» **OBJETIVO**
Prosigue la reflexión sobre el tiempo y los cambios a partir de su última frase.

» **FRAGMENTO DEL DOCUMENTO**
──────────
Dice internet que se denomina tiempo a una medida efectuada sobre los cambios que se producen en el universo. Cambios. Eso marca el tiempo. Y yo pienso en tiempo. En tiempos. En la semana pasada el tiempo de trabajo estaba adormilado. Como anestesiado. Será que no hubo cambios. Que todo estaba igual. Pantalla. Teclado. Y pocas ganas de usar ambas. Luego cruzabas la frontera de la oficina y mas que una puerta de salida parecía la entrada de la madriguera de Alicia. Otro mundo. Otra realidad.
──────────
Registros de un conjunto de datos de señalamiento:
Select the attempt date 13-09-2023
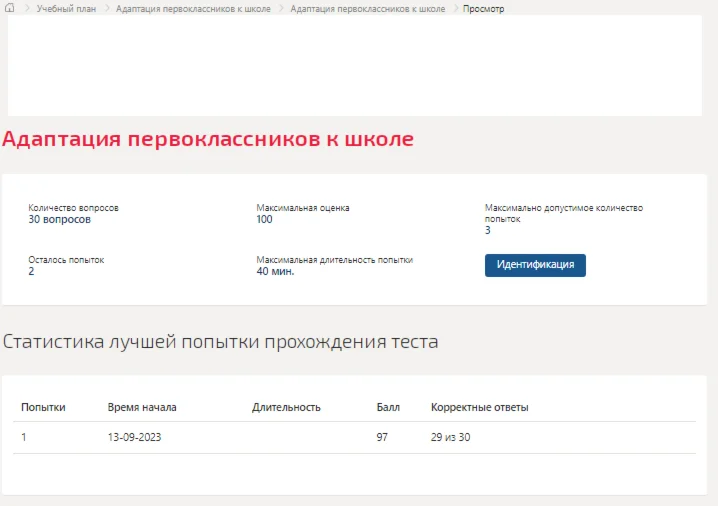 (134, 437)
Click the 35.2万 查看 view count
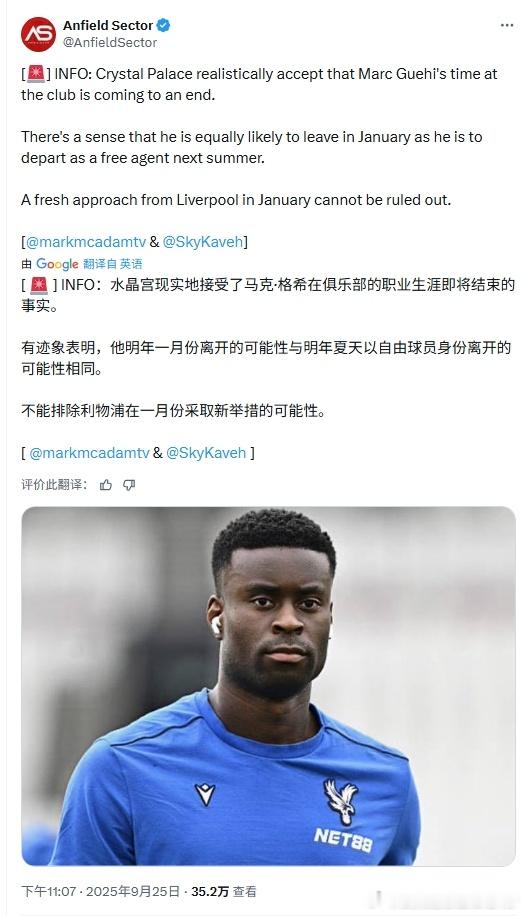Screen dimensions: 525x916 224,891
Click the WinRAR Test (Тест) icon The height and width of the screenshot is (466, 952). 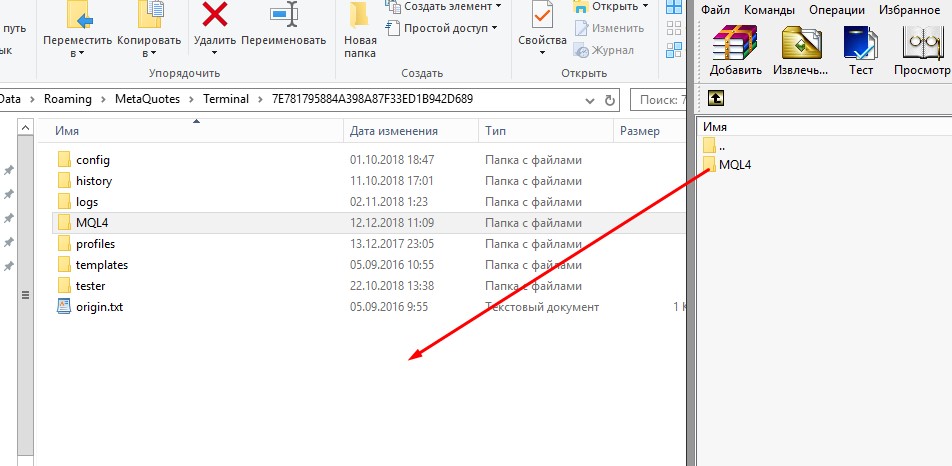pos(860,44)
──────────
» **RESPUESTA AL EJERCICIO**
El tiempo en aquella otra realidad, la de fuera de la oficina, era otra cosa. Alegre. Radiante. Optimista. Las tardes pasaron entre risas de sobrinos recién llegados, piscina, películas, cañas, un poco de Antonio López en el Thyssen y reencuentros con amigos. Bares. Terrazas. Paseos en moto por las calles de la Latina. Inés in Wonderland.
Y llegó el tiempo de fin de semana. Entero para mi. Con todas sus horas. Con dos mañanas. Dos tardes. TIEMPO. Y Sole también quería y tenía el tiempo a sus pies. Y Chili. Y acampamos el sábado en Soto. Y la barbacoa salió perfecta. Y “Win, Win” nos gustó a las tres. Y volvimos a la noche de Madrid. Y el domingo comimos paella. Panotxi. Y bajamos a la plaza de San Ildefonso. Cervezas y calle. TIEMPO.
Y ahí es donde compruebas que el universo cambia. Y entonces se produce tiempo. MI tiempo. Uno distinto al del lunes por la mañana. Estático. Apagado. Sin olor a panceta. Ni a cerveza de barril. Tiempo...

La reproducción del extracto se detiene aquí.